(Data excerpts)
··········
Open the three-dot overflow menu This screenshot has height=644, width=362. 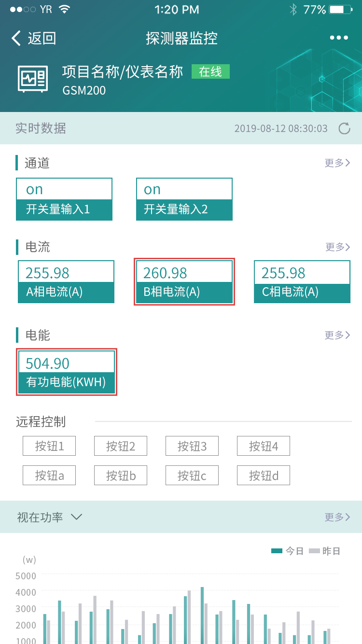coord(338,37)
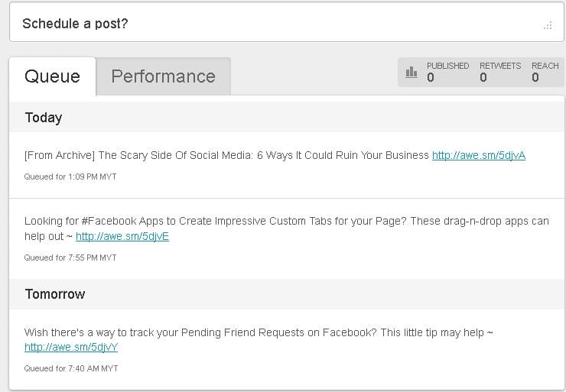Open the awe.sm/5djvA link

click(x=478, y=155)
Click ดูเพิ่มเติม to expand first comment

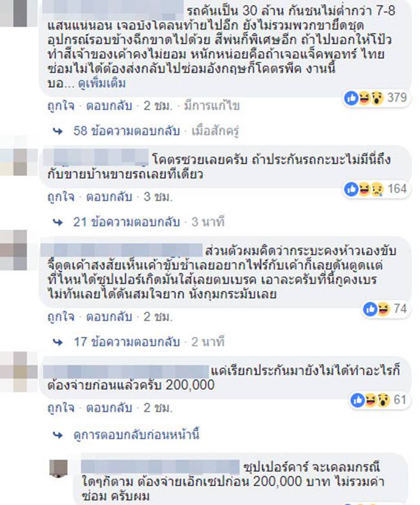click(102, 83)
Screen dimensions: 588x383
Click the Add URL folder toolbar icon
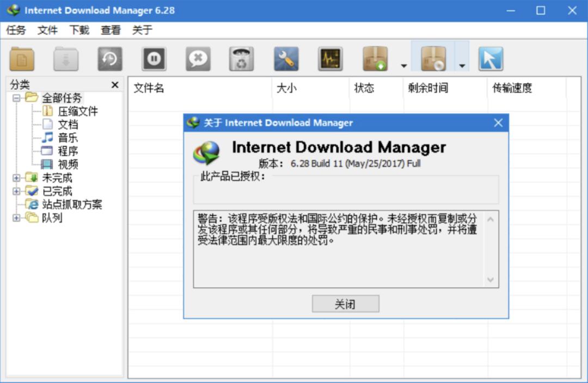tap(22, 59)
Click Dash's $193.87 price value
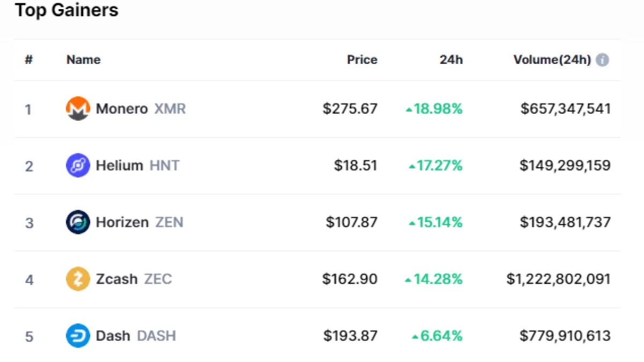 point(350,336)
··········
• _Work to complete_
With the pictures left out, please output each line from the one containing "Click the Add URL folder toolbar icon" through the end of the entries, exactly as it is.

• _Final answer_
Click the Add URL folder toolbar icon
tap(22, 59)
Click Dash's $193.87 price value
 point(350,336)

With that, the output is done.